Milk will make a more tender loaf, but only if you use milk with a 2% or higher fat content.  The amount of liquid you need will vary depending on where you live, more humid climates will require less liquid than dry climates.  Bread prefers to rise in a warm environment, any house temperature above 75 should be sufficient.  Best tip, don’t worry about having a perfect looking loaf or trying to become a world class bread baker overnight.  Experiment, try what works for your tastes and your family’s preferences.  Add ingredients that sound like they’d taste good.

Experimentation leads to failure sometime and it also leads to amazing successes!  So join the growing movement of bread bakers and bake a loaf today.

*Not pictured above, the above loaf was Steakhouse Bread.

Revitalized for Cooking & Writing

Last several months life has been busy and writing a cookbook was the last thing I had any interest in doing.  I’ve come to learn that writing a book is a much different animal than writing a blog posting on a snippet regarding gaming news.  However, I am once again in the mood to work on the book and am really quite pleased with what has been written so far.

I of course, pick the beginning of the holiday season to start writing a book again.  Apparently my timing this year is just always slightly off, but that’s ok just means I’m one of those interesting characters you meet in life.  What energized me to start writing about food again, my amazing Oatmeal Cookies from last weekend and the terrific sourdough starter I made last week.   The first loaf from that starter is phenomenal, tangy and sour.  The toast I had this evening was grand and I am looking forward to breakfast in the morning.  Unfortunately, it didn’t dawn on me to take photos but I am moving the camera to the kitchen immediately.

Bagels

Bagels have been my bread making downfall for several years now.  I think I have the beginnings of a great recipe below however.  I made these yesterday morning and was more than  pleasantly surprised at the result.  DH tried one as soon as they came out of the oven, and it was good although it tasted slightly more like a pretzel than a bagel.  However as the day progressed, they became more bagel like and nothing like a pretzel.  I think the key is letting them cool completely, which is extremely hard.

Dough

3 cups bread flour

1 tbsp sugar

1 tbsp honey

2 1/4 tsp yeast

1 cup water
1 tsp salt

Tip all ingredients into the bread machine or your mixer.  Set the bread machine to the “Dough” cycle and remove when finished; if made in the mixer, combine until all ingredients are incorporated, then remove and all to rest for one hour to rise. 
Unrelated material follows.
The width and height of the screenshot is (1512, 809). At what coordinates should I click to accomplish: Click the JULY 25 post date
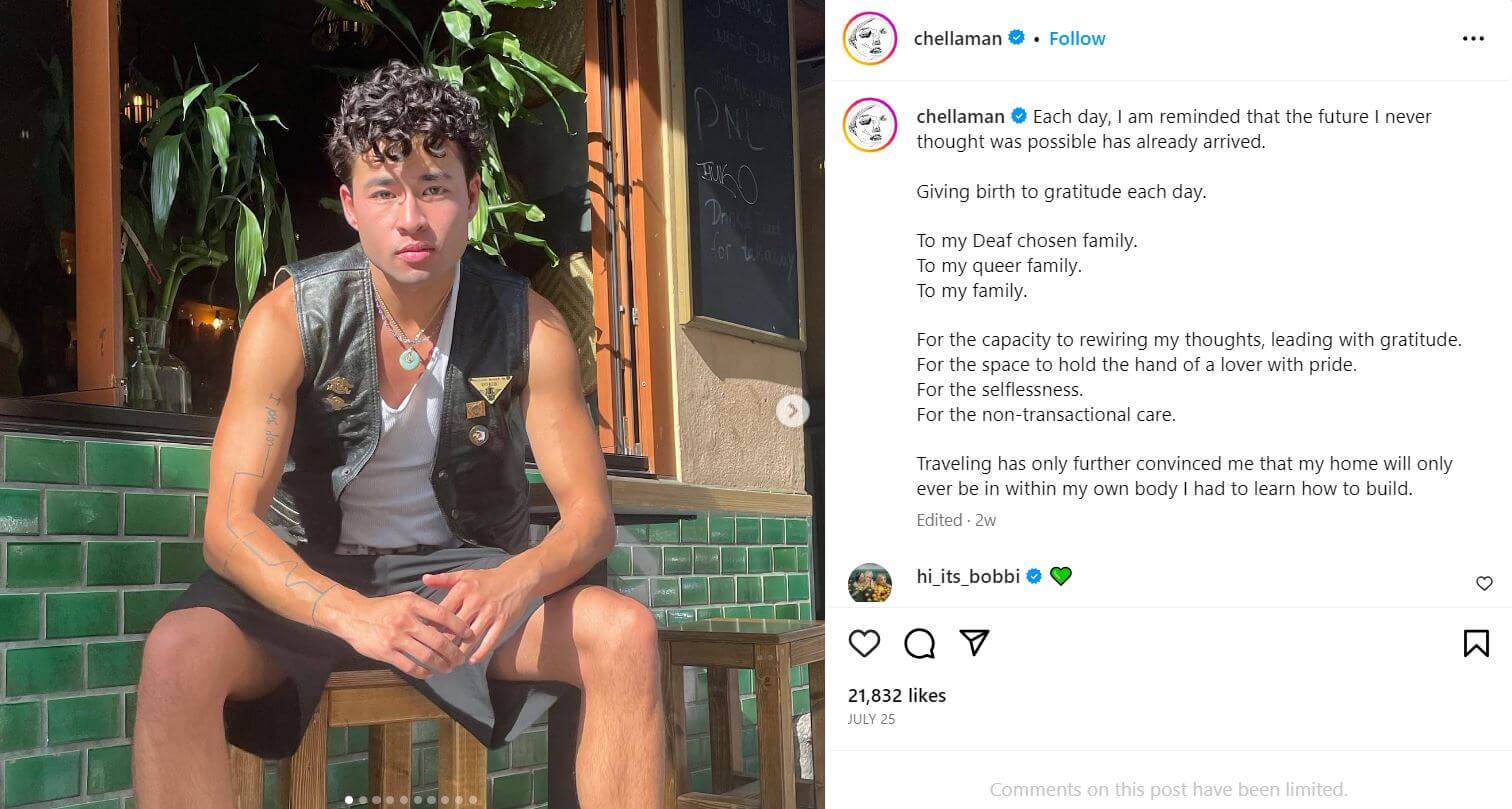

Divide the dough into eight strips and roll into a log shape of equal thickness.  Curl logs into a circle and set aside.  Allow all bagels to rest for at least 15 minutes prior to boiling.

3 quarts boiling water

2 tbsp sugar

1 tbsp baking soda

Preheat the oven to 350 and add the sugar and baking soda to the boiling water.  Gently add the bagels, one at a time, to the boiling water for 15 seconds per side.  Remove and place on a cookie sheet, lined with a silpat or parchment paper.  Once all bagels have been boiled, bake at 350 for 20 minutes, remove when golden brown on top.

*There is no picture this time but I promise there will be one this week when I make this recipe again.  You can “blame” the Dr. Who marathon on BBC America yesterday.